Rupture: Saline breast implants may deflate when the saline solution leaks out either through a valve or a crack in the implant shell. You will notice a reduction in the size of your breasts or a distortion in the shape if a rupture has occurred. However, there is no telling when a rupture will occur it could be as early as six months or as late as several years.

What causes a rupture or deflation? Causes range from damage by surgical equipment during surgery, overfilled or under-filled implants, capsular contracture, or excessive physical strain. So one of the most obvious ways to avoid it is to go easy on too-intensive physical activity. However, some implants may simply deflate or rupture owing to time-inflicted damage. And once rupture occurs, you may have to have the implants removed and replaced.

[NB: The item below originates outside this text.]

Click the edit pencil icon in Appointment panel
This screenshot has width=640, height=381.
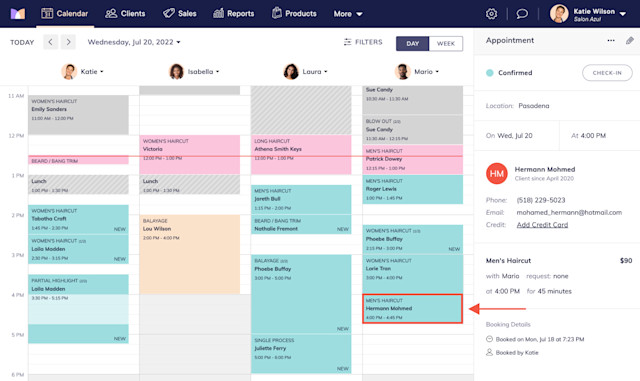pyautogui.click(x=629, y=40)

Pain: You may experience pain of varying degrees after a breast implant surgery. Mostly the causes are inappropriate size, faulty positioning, defective surgery, or capsular contracture. Should you experience acute pain, see your surgeon immediately.

Hematoma/Seroma: In plain terms, a hematoma is a blood clot inside a body cavity, and a seroma is a collection of serum. With a breast implant, you may sometimes experience a hematoma or seroma around the implant or the incision after the surgery. In such cases, hematoma and seroma may cause infection, capsular contracture, inflammation, and pain. While you dont need to worry in case of small hematomas and seromas, which the body absorbs, large ones require surgical attention.

Infection: Of course, infection can occur after any surgery, but infections from a breast implant surgery are harder to treat than those in other body tissues. The first recourse is antibiotics, but if they fail to do the trick, the implant may have to be removed and replaced once the infection is eliminated.

Toxic Shock Syndrome: In very rare cases, some women develop Toxic Shock Syndrome, a life-threatening condition, after breast implant surgery. Symptoms include fever, excessive diarrhea, nausea, and dizziness. If these occur, see a physician immediately.

Necrosis: This is the formation of dead tissue around the implant and may prevent proper healing, necessitating surgical correction or implant removal. Necrosis also poses the threat of permanent scarring. Causes of necrosis include infection, smoking, chemotherapy or radiation, and intense heat or cold therapy.

Impaired breast-feeding: This is a largely gray area, because it is yet to be ascertained whether silicone may leak out from the saline-filled silicone shell and mingle with breast milk. Furthermore, it is known what the impact on the infant is should such a leak occur, though it has been after research that in general, women with breast implants face more problems while breast-feeding than those without.